TRY IT: Decide whether each statement below agrees with the fat transfer article. Answer yes or no for each, quoting the deciding words from the article. 1. Dr. Gladstone favors the abdomen as the site for harvesting fat. 2. He uses more anesthetic solution than would be given for tumescent liposuction. 3. The Next Step program was sponsored by Stanford University's department of surgery.

DOCUMENT EXTRACT:
Safe, cost-effective filler ideal for correcting large defects

Stanford, Calif. - Autologous fat transfer offers many advantages as a facial rejuvenation treatment, says Hayes B. Gladstone, M.D., who spoke at the Next Step: Mastering Cutaneous Outpatient Procedures, a continuing education program sponsored by the Stanford University department of dermatology.

"As a filler material, fat is associated with excellent safety and can be used very effectively to correct large defects with satisfying, long-lasting results. When large volumes are needed, it is more cost-effective than any other filler, and it is an optimal solution for patients who are wary about receiving any foreign substance. Dermatologists have played a large role in developing this technique, and it is something we should continue," Dr. Gladstone says.

Dr. Gladstone is director, Division of Mohs Micrographic Surgery, Cutaneous Laser Surgery, and Aesthetic Dermatologic Surgery, Stanford University, and one of the organizers of "The Next Step" program (see story, next page).

However, it also has an important role for treating volume loss associated with medical conditions. For example, Dr. Gladstone indicates his use of this technique to treat hemifacial atrophy in patients with stable severe morphea has been particularly gratifying.

"The outcomes have been excellent and the change in appearance achieved makes a significant difference in those patients' lives," he says.

Noting that techniques for harvesting, processing and storing fat vary among users and are a subject of continuing controversy, as well as a fertile area for research, Dr. Gladstone described his current protocol.

For harvesting fat, Dr. Gladstone prefers the abdomen, which is in contrast with some other surgeons who favor the lateral hips and buttocks as donor sites. To preserve adipocyte viability, he accesses the fat gently using manual suction with a syringe, and performs the procedure under tumescent anesthesia, using a volume of anesthetic solution less than would be administered if performing tumescent liposuction.

DATASET SECTION:

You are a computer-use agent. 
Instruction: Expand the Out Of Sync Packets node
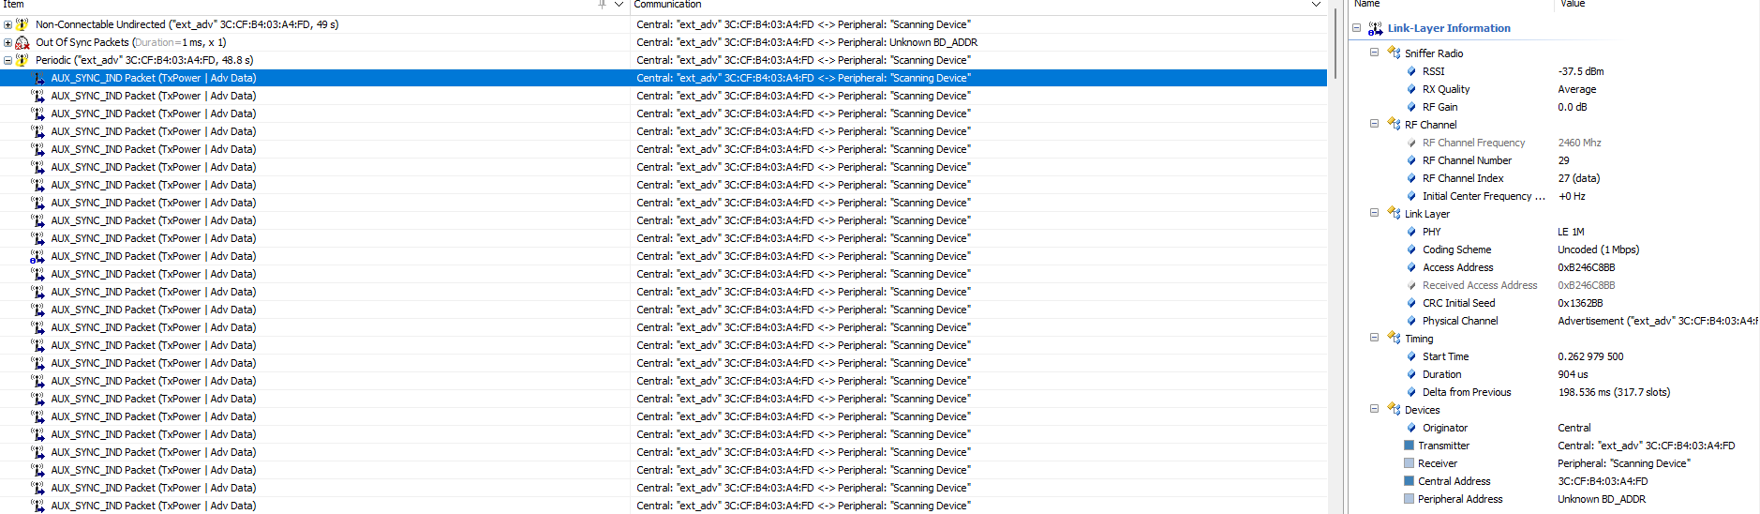pyautogui.click(x=7, y=42)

RESPONSE BOX:
1. Yes: "For harvesting fat, Dr. Gladstone prefers the abdomen"
2. No: "using a volume of anesthetic solution less than would be administered if performing tumescent liposuction"
3. No: "sponsored by the Stanford University department of dermatology"